We might ask, though, whether this is true of Holy Supper, a very holy act of worship.  Are teachings about the bread and wine matters to be left to the conscience of each Christian?  

In fact, the previous passage addresses this very matter:

People may believe that in the Holy Supper the bread and wine have some symbolic meaning, or that flesh and blood are present in some way or other which they are able to explain. But whether they express the one or the other of these views about the Holy Supper, it makes no difference provided that two things are characteristic of these persons: Few people in fact give the matter any thought at all, and if any do give it any thought it makes no difference which view is held provided, a) It is done from a simple heart because it is what they have been taught, and b) They are leading charitable lives. When they hear that the bread and wine mean in the internal sense the Lord’s love towards the whole human race, and the things that go with that love, and man’s reciprocated love to the Lord and towards the neighbour, they believe it instantly and rejoice that it really is so. This is never the case with those who possess doctrine yet lack charity. They dispute everything and condemn anyone who does not speak—though they say it is to believe—as they do. From these considerations it may become clear to anyone that love for the Lord and charity towards the neighbour constitute the internal dimension of the Church (Secrets of Heaven 1798).

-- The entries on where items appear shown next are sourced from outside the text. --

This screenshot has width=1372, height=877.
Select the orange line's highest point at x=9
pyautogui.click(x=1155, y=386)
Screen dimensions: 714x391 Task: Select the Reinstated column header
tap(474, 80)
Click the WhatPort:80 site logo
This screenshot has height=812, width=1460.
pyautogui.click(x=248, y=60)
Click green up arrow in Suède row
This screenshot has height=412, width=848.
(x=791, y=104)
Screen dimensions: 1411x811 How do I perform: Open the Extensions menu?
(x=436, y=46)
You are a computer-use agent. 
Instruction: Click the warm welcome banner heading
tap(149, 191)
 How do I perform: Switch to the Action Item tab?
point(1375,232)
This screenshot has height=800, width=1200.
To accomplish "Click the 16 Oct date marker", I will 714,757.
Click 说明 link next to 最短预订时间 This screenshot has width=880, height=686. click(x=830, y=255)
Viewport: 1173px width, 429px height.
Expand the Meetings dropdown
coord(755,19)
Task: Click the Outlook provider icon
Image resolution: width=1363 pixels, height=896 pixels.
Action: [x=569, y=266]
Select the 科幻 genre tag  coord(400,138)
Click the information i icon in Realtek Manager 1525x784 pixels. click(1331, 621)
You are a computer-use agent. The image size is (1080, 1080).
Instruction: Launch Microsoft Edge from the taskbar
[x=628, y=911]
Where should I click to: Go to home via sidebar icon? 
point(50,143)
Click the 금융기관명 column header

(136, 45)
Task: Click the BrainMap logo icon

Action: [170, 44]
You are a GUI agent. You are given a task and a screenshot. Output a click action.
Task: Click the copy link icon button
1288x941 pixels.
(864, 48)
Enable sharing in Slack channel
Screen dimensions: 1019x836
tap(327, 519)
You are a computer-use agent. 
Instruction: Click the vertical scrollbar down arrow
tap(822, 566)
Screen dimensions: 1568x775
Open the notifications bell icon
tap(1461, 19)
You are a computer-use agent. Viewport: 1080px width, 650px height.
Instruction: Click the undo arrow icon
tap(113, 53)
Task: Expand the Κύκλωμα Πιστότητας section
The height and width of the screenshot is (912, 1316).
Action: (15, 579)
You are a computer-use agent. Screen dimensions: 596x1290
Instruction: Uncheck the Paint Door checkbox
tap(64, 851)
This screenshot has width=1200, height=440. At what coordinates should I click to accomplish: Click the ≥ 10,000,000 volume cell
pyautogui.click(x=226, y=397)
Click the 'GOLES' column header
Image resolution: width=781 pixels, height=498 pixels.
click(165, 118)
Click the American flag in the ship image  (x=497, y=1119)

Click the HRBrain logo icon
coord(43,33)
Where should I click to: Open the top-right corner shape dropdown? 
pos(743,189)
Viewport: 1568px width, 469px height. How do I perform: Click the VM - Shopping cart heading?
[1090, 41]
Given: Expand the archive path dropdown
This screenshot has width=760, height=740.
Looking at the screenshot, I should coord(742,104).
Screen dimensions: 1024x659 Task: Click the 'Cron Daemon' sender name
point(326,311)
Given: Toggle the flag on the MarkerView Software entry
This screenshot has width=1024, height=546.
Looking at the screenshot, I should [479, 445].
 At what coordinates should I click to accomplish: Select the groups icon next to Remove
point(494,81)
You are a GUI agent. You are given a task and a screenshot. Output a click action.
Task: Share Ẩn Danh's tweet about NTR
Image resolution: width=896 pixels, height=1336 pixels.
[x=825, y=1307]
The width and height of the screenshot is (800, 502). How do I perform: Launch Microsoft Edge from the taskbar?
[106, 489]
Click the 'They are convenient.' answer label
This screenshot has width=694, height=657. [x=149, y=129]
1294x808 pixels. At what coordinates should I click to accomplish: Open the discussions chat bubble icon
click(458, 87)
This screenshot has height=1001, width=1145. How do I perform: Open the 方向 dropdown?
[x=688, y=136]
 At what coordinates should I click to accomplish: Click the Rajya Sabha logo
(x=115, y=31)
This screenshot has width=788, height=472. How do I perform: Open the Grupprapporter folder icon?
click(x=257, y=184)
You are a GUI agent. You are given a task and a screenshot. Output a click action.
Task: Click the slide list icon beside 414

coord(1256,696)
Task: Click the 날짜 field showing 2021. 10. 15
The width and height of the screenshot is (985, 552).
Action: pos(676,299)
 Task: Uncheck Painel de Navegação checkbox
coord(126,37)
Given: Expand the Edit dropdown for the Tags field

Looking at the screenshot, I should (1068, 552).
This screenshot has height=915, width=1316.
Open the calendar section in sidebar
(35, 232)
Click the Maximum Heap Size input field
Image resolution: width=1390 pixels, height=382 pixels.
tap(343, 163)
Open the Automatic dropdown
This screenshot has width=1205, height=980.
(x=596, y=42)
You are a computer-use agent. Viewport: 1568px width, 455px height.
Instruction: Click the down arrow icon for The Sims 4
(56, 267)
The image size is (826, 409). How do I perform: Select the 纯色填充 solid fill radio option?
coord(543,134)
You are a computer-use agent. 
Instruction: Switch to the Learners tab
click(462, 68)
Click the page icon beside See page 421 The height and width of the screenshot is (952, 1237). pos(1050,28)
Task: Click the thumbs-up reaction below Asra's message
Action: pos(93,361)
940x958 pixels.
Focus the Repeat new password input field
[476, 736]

The Lord wants us to unite in mutual love; He doesn’t want doctrinal conflict to create congregational division.  The Lord is against the shepherds who feed only themselves and let the flock be scattered, and He is against the sheep that muddy the water and trample the food for the other sheep.  He promises a time when we will eat together in peace: “ ‘I will feed My flock, and I will make them lie down,’ says the Lord God” (Ezekiel 34:1-21).  Negative emotions will not longer devour innocence and goodwill: “ ‘The wolf and the lamb shall feed together, the lion shall eat straw like the ox, and dust shall be the serpent’s food. They shall not hurt nor destroy in all My holy mountain,’ says the LORD” (Isaiah 65:25). “They shall neither hunger anymore nor thirst anymore” (Revelation 7:16). “I will set up shepherds over them who will feed them; and they shall fear no more, nor be dismayed, nor shall they be lacking” (Jeremiah 23:4).